* **REQUIREMENT**
Copy each line of the following data that contains "accomplish".

BEGIN MATERIALS PROVIDED

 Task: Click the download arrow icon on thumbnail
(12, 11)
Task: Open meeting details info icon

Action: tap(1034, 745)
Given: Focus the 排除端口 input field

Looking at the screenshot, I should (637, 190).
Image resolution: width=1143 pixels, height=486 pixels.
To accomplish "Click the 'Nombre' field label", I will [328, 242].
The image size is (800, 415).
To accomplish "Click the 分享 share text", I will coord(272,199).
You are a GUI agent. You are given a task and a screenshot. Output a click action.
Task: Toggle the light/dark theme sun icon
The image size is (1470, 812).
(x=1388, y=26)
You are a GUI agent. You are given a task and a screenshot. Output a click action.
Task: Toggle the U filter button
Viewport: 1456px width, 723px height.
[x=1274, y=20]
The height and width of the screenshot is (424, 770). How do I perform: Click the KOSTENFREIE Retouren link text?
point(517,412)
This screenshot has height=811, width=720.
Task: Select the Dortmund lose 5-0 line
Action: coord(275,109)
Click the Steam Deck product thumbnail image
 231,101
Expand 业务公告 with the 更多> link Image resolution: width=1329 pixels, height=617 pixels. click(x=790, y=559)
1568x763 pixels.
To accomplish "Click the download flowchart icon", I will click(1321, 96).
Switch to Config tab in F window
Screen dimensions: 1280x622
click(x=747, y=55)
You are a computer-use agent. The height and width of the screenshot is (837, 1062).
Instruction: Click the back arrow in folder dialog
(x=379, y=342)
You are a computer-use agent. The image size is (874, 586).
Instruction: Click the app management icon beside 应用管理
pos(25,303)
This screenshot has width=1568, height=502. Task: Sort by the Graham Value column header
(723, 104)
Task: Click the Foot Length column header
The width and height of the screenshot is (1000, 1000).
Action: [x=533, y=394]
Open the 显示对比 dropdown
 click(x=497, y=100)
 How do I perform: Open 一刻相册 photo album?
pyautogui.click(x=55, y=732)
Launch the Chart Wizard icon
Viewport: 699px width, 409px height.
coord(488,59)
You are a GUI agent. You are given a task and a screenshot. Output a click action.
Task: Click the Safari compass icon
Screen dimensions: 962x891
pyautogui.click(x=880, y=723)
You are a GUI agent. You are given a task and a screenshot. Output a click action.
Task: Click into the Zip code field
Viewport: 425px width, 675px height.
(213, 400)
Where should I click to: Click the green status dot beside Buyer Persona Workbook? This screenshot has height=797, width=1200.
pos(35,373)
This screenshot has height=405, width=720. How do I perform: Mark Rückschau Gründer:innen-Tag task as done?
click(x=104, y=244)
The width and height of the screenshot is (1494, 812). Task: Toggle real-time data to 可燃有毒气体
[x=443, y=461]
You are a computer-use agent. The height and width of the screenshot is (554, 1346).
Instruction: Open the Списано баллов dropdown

END MATERIALS PROVIDED

* **RESPONSE FOR THIS EXERCISE**
To accomplish "Click the 'Nombre' field label", I will [328, 242].
To accomplish "Click the 分享 share text", I will coord(272,199).
To accomplish "Click the download flowchart icon", I will click(1321, 96).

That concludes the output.